About this exercise — Whatever comes before the line containing "is (650, 1167)." stays out; transcribe that line and all that follow to the end of the records exactly, with no pictures.

Dataset extract —
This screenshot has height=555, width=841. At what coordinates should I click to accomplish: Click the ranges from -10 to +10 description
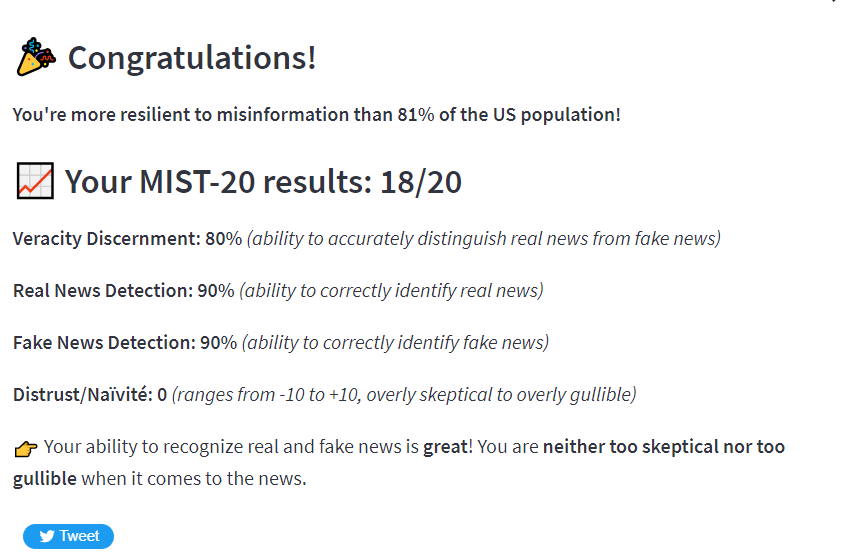coord(404,395)
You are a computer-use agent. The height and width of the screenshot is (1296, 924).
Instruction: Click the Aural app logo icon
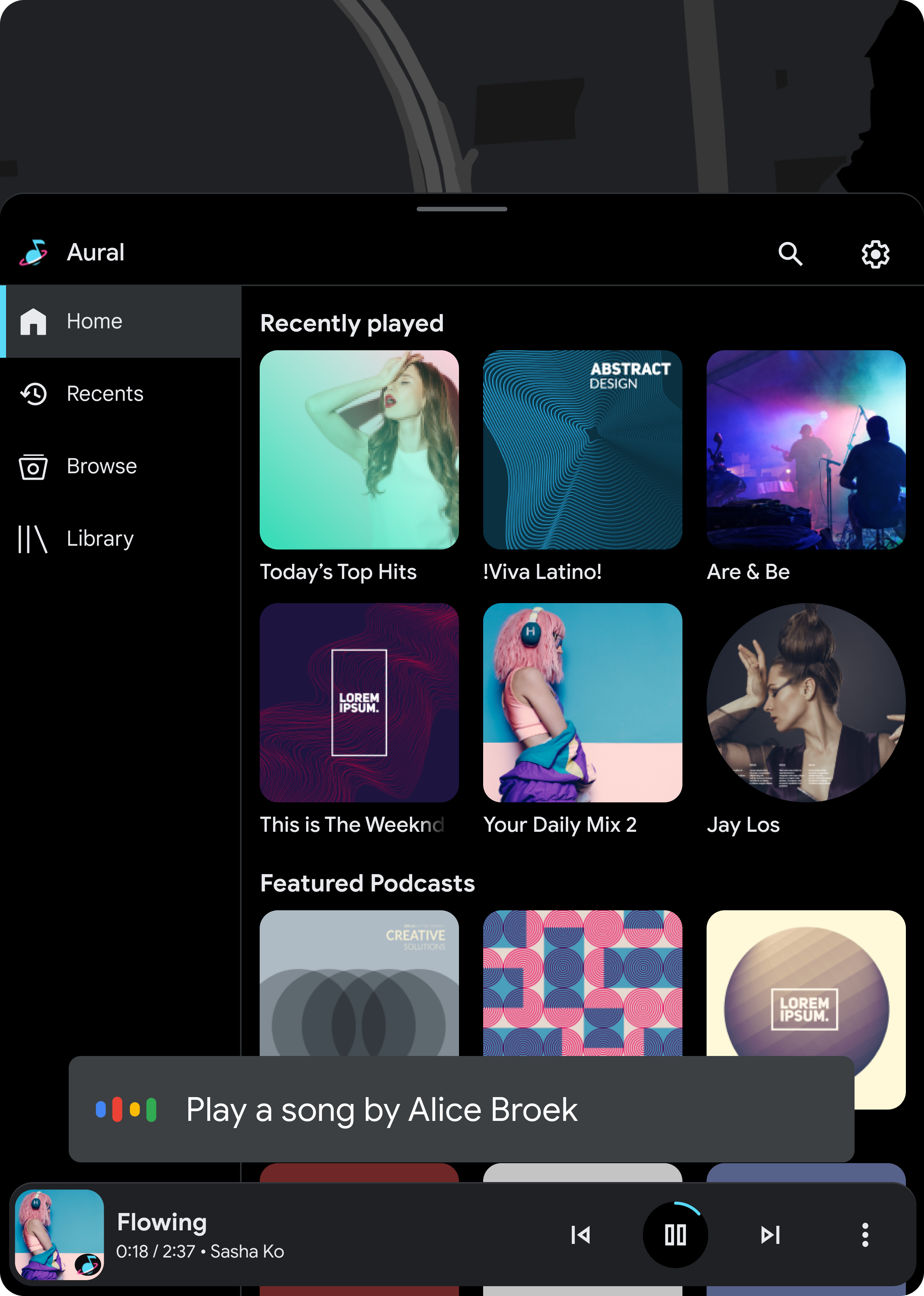pyautogui.click(x=36, y=252)
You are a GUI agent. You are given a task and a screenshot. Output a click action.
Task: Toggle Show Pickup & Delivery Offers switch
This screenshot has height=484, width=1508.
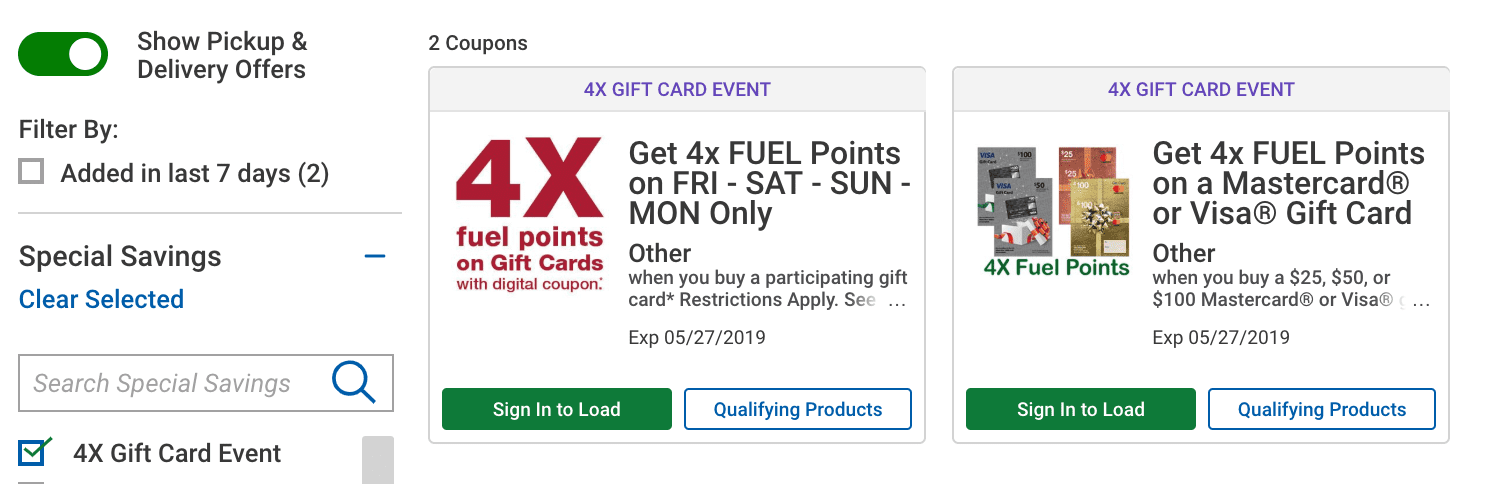tap(63, 55)
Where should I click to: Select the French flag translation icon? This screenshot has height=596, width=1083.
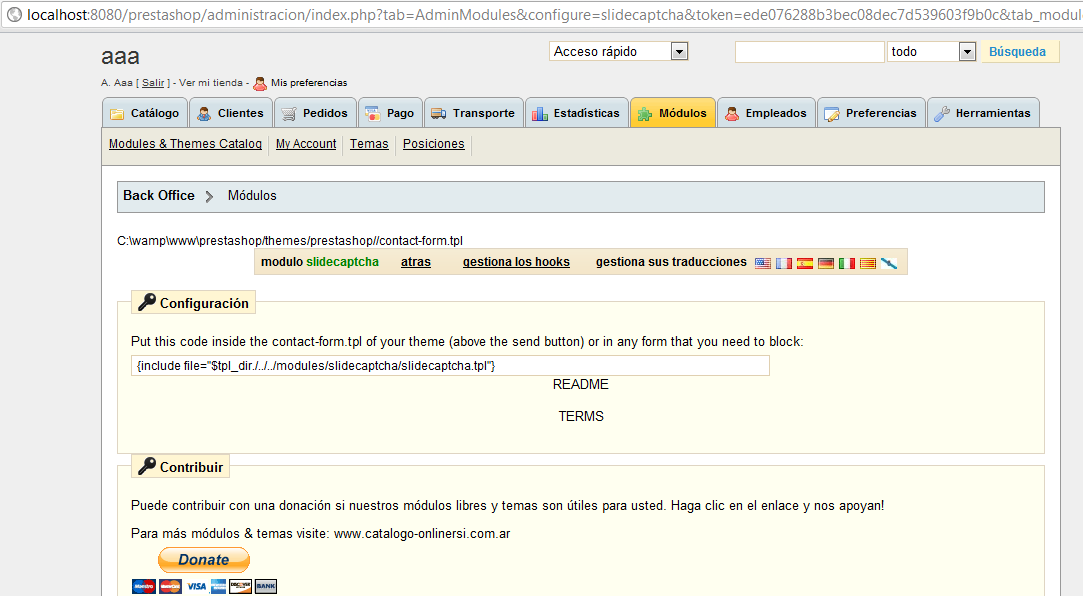click(x=784, y=263)
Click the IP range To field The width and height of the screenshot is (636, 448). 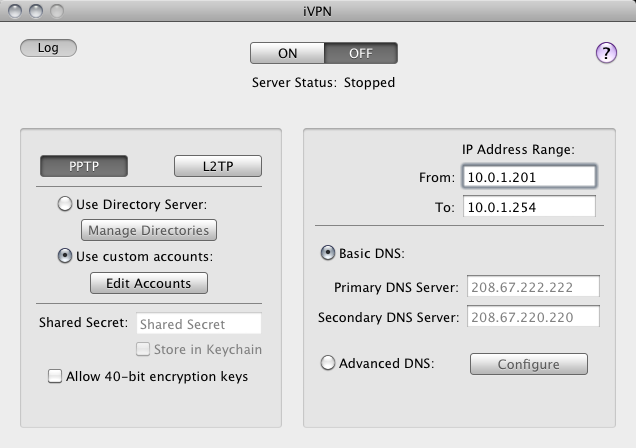[x=528, y=207]
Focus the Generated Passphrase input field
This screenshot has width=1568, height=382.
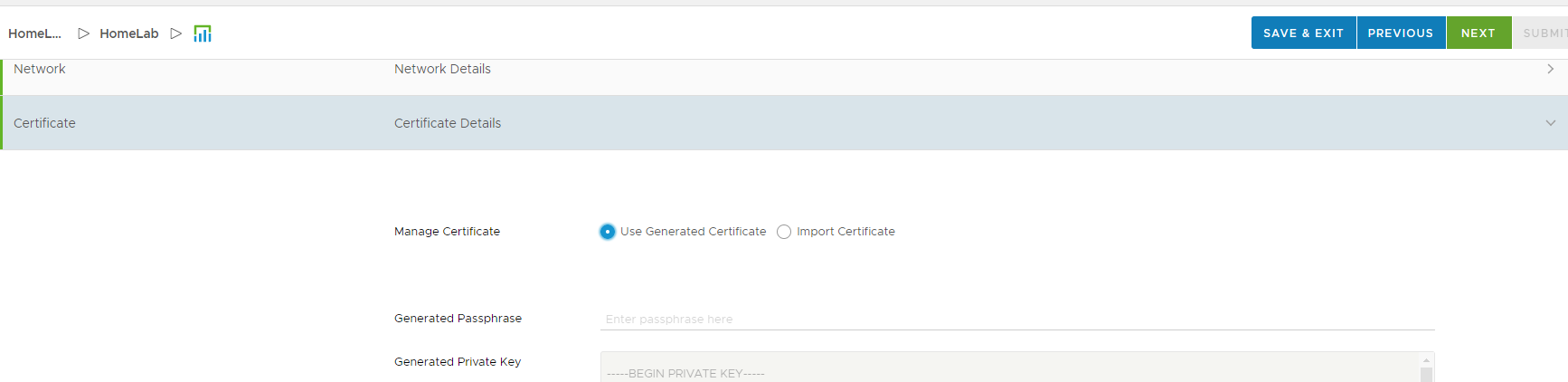1016,320
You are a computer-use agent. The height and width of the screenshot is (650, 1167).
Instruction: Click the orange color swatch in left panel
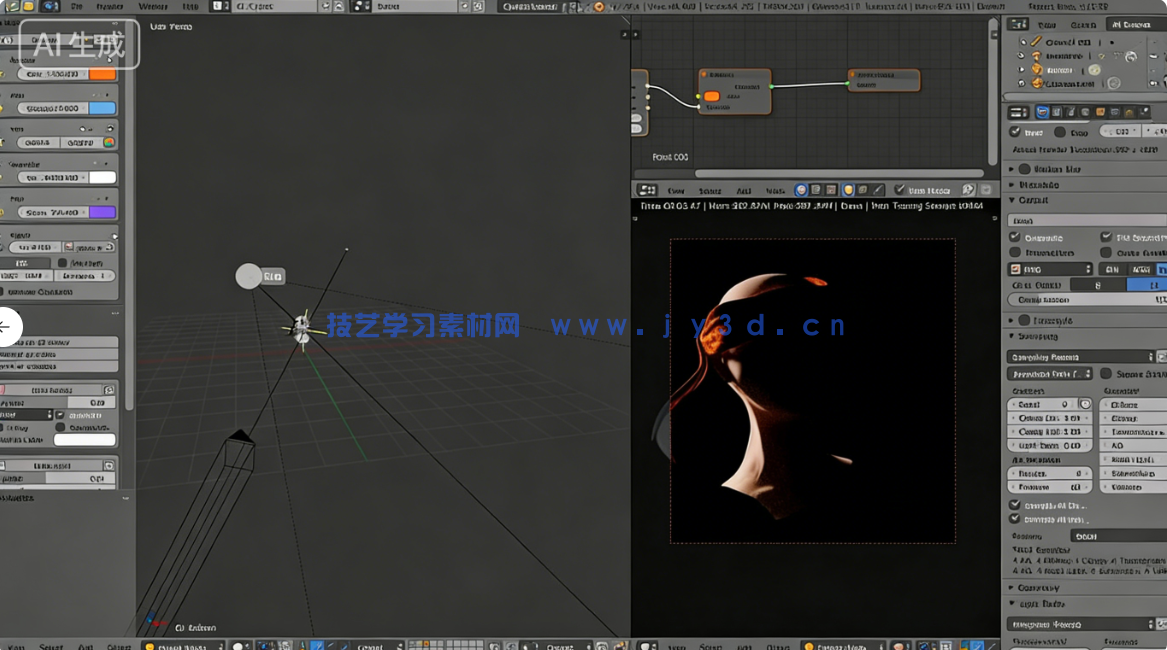(x=102, y=74)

Output of the task —
You are a computer-use agent. The height and width of the screenshot is (650, 1167).
Instruction: Click the orange color swatch in left panel
(x=102, y=74)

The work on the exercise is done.